Nmap Development mailing list archives

Re: [NSE] MSRPC Libraries (stable, I hope!)


From: David Fifield <david () bamsoftware com>
Date: Mon, 3 Nov 2008 11:39:37 -0700

On Thu, Oct 30, 2008 at 08:47:36PM -0500, Ron wrote:
Hey David (and all),

I made some changes the the output and committed them to my nmap-exp branch:
svn://svn.insecure.org/nmap-exp/ron/nmap-smb

Basically:
- one level of verbose/debug (-v or -d) will give you just important
stuff (failed logins, errors, etc)
- two levels of verbose/debug will give you function calls/packets being
sent
- three levels of verbose/debug will give you everything
- errors will no longer be displayed in the Nmap output unless -d is set.

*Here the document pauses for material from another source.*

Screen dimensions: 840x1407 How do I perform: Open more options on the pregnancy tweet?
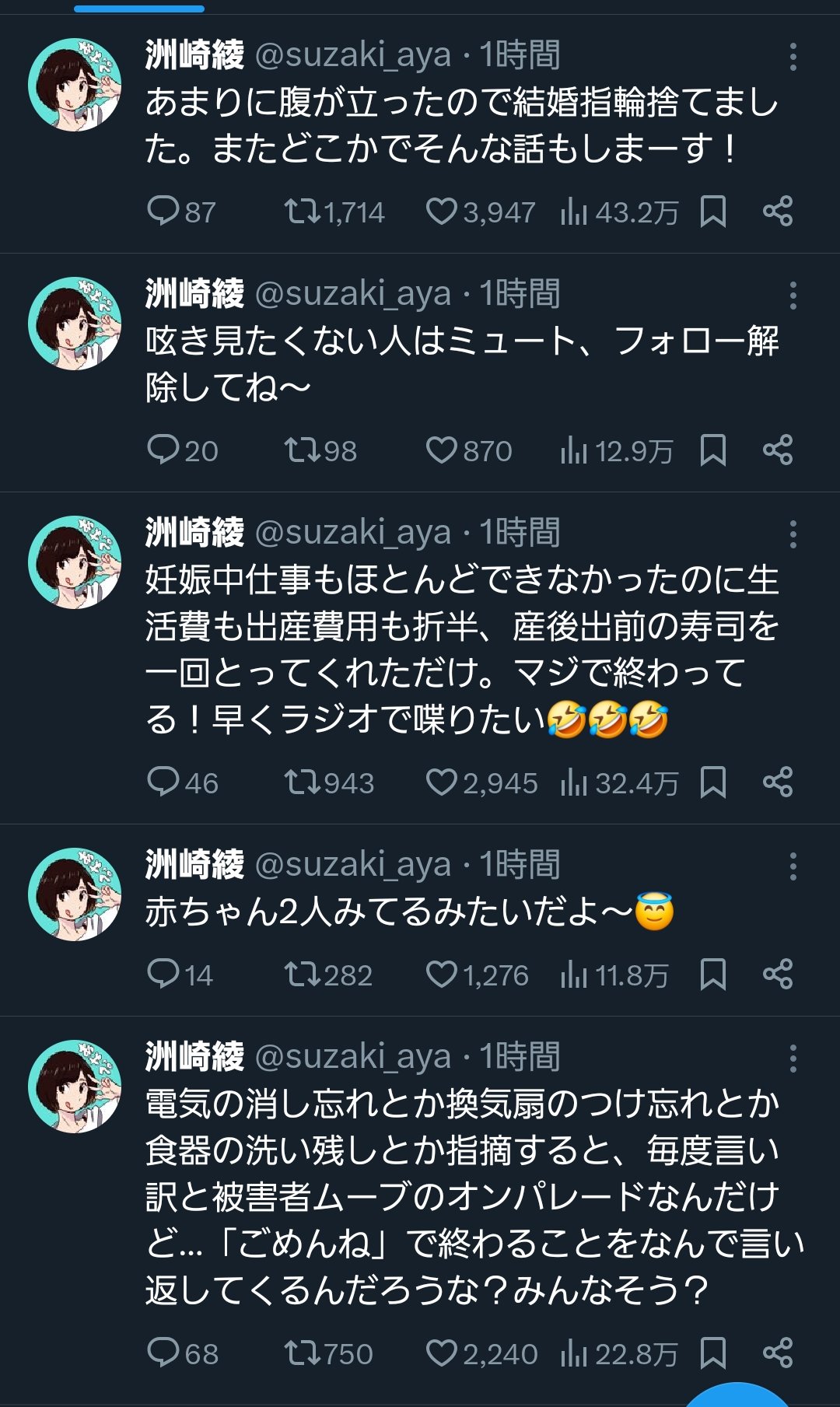[x=793, y=534]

This cleans things up a lot. Could you take a look and let me know if
it's better now, and tell me where else it could improve? That'd be great!

Looks good to me. I don't see any reason not to merge these new
improvements. What follows is a few suggestions I thought of while
reviewing the code.

Let me suggest a way to make the error handling more concise. There are
a lot of places in the code that say

        if(nmap.debugging() > 0) then
                return "ERROR: " .. msg
        else
                return nil
        end

You could define a function to encapsulate this common pattern:

        local function err(msg)
                if nmap.debugging() > 0 then
                        return "ERROR: " .. msg
                else
                        return nil
                end
        end

Then the code in case of error would be simply

        return err(msg)

I think I have an answer to this question in nselib/smb.lua:

        -- If the name wasn't found in the array, do a linear search on it (TODO: Why is this happening??)

It's because the table near the bottom should be called status_codes,
not status_names (compare command_codes immediately above). As it is,
you never fill in the table status_codes, and the table status_names
holds what status_codes should hold.

smb-enumsessions.nse gives a wrong answer when I use a guest user. It
says nobody is logged in even when someone is:

$ ./nmap --datadir=. --script=smb-enumsessions.nse -PN -F --script-args smbguest=1 192.168.0.190
...
Host script results:
|  MSRPC: NetSessEnum():
|  Users logged in:
|  |_ <nobody>
|_ ERROR: Couldn't enumerate network sessions: NT_STATUS_WERR_ACCESS_DENIED (srvsvc.netsessenum)

Compare that with the results with an authenticated user:

$ ./nmap --datadir=. --script=smb-enumsessions.nse -PN -F --script-args smbuser=jrandom,smbpass=jrandom 192.168.0.190
...
Host script results:
|  MSRPC: NetSessEnum():
|  Users logged in:
|  |_ MAC-MINI\david since 2008-11-03 10:06:41
|  Active SMB Sessions:
|_ |_ JRANDOM is connected from 192.168.0.21 for [just logged in, it's probably you], idle for [not idle]

The problem is the <nobody> in the first output. Is this just a case of
Windows lying to the guest user? If so, that's understandable, it just
needs to be documented in the script.